ACTION ITEM:
Once the line containing "Click download icon beside I-CUBE-wolfSSL" is found in the records below, return it and each following line exactly, up to and including the line containing "Instruction: Open the", and nothing else.

RECORDS FOR THIS TASK:
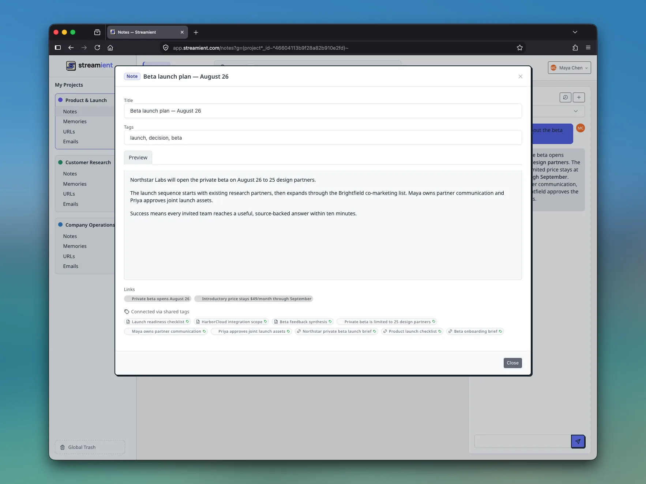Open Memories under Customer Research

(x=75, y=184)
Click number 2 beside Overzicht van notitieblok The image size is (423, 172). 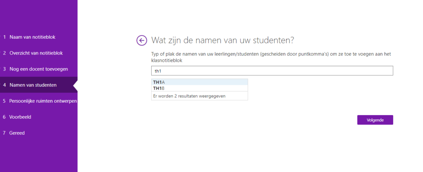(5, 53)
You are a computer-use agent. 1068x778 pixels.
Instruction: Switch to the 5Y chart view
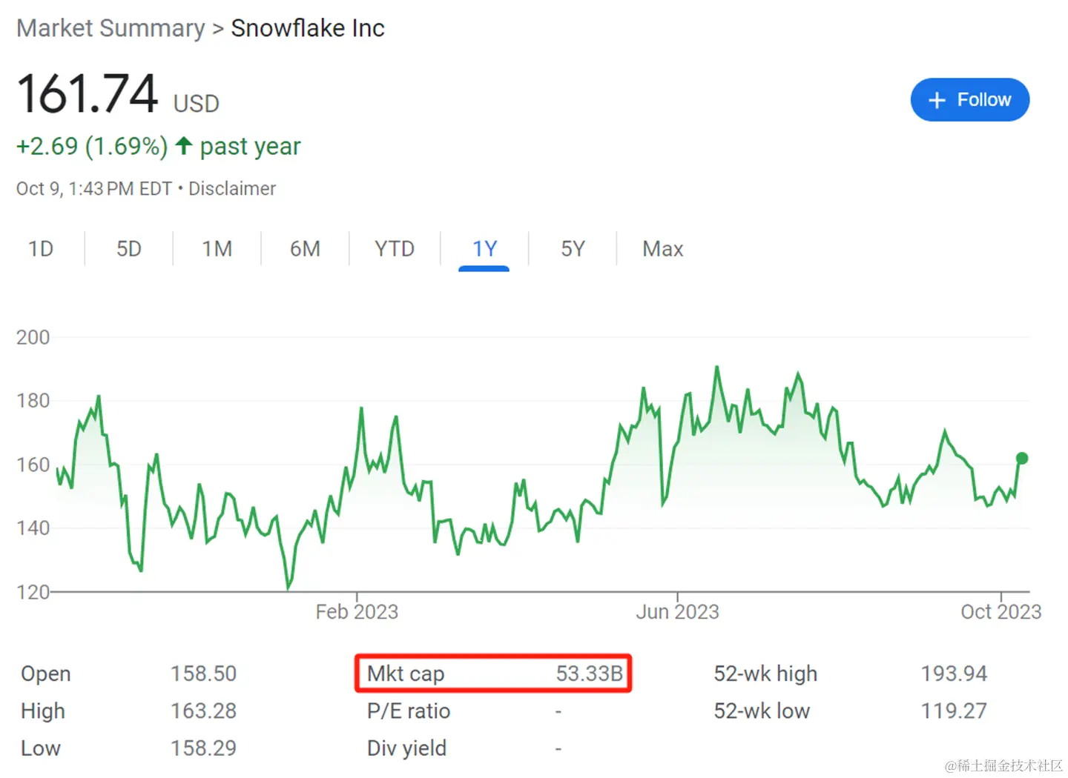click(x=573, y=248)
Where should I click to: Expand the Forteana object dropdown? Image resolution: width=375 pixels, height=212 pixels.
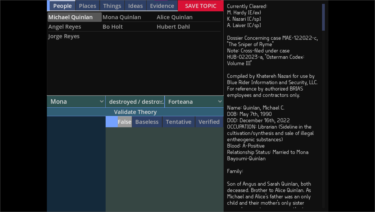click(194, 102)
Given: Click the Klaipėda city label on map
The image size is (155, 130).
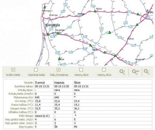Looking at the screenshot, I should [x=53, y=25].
==
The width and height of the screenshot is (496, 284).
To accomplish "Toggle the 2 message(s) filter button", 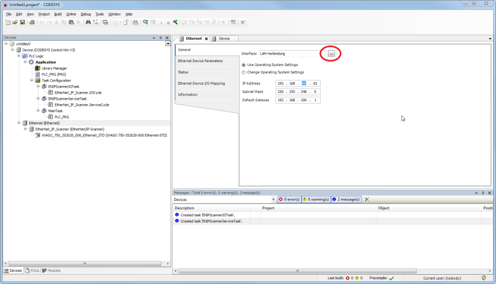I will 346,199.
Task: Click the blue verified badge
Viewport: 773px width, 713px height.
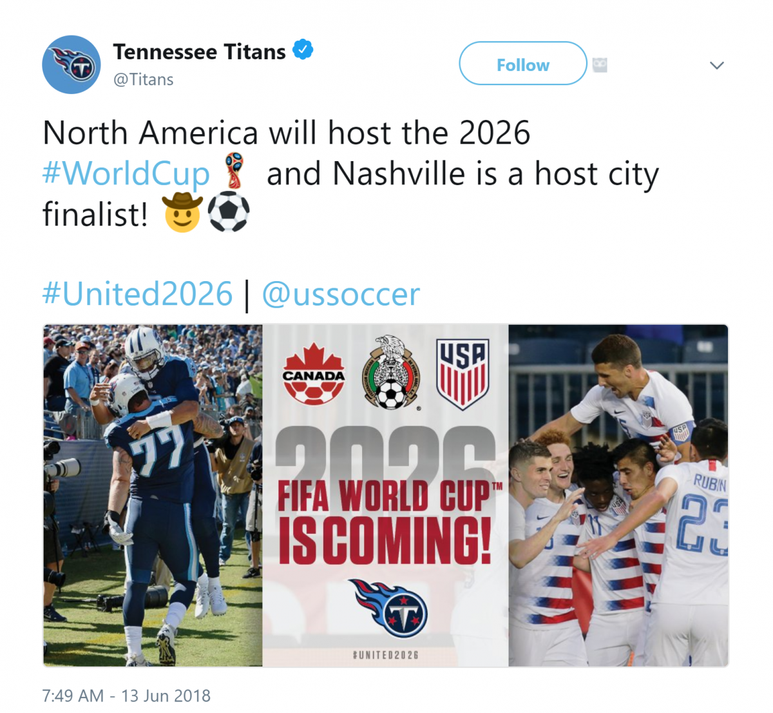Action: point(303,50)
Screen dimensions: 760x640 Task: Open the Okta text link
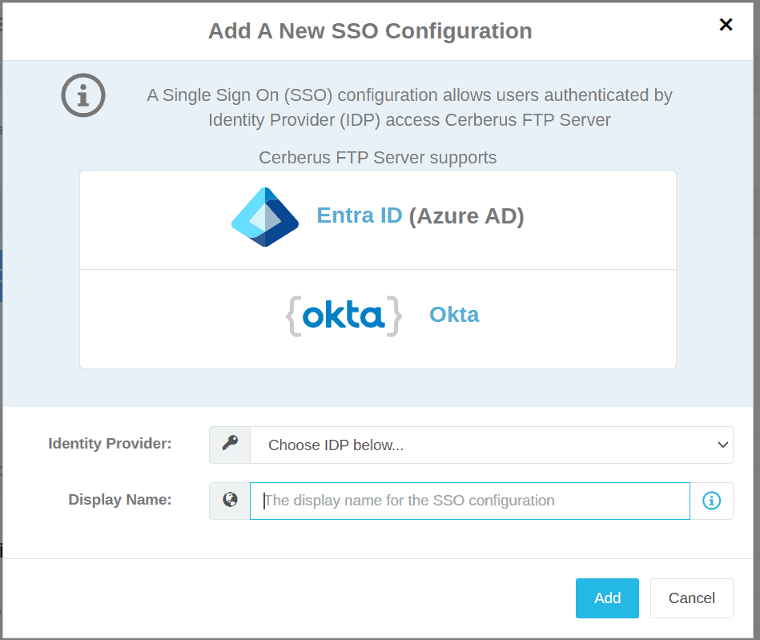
---
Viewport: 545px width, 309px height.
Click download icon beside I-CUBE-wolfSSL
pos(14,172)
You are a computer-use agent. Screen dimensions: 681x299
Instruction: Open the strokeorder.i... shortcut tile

ANSWER:
Click download icon beside I-CUBE-wolfSSL
pos(14,172)
You are a computer-use agent. Screen dimensions: 681x299
Instruction: Open the strokeorder.i... shortcut tile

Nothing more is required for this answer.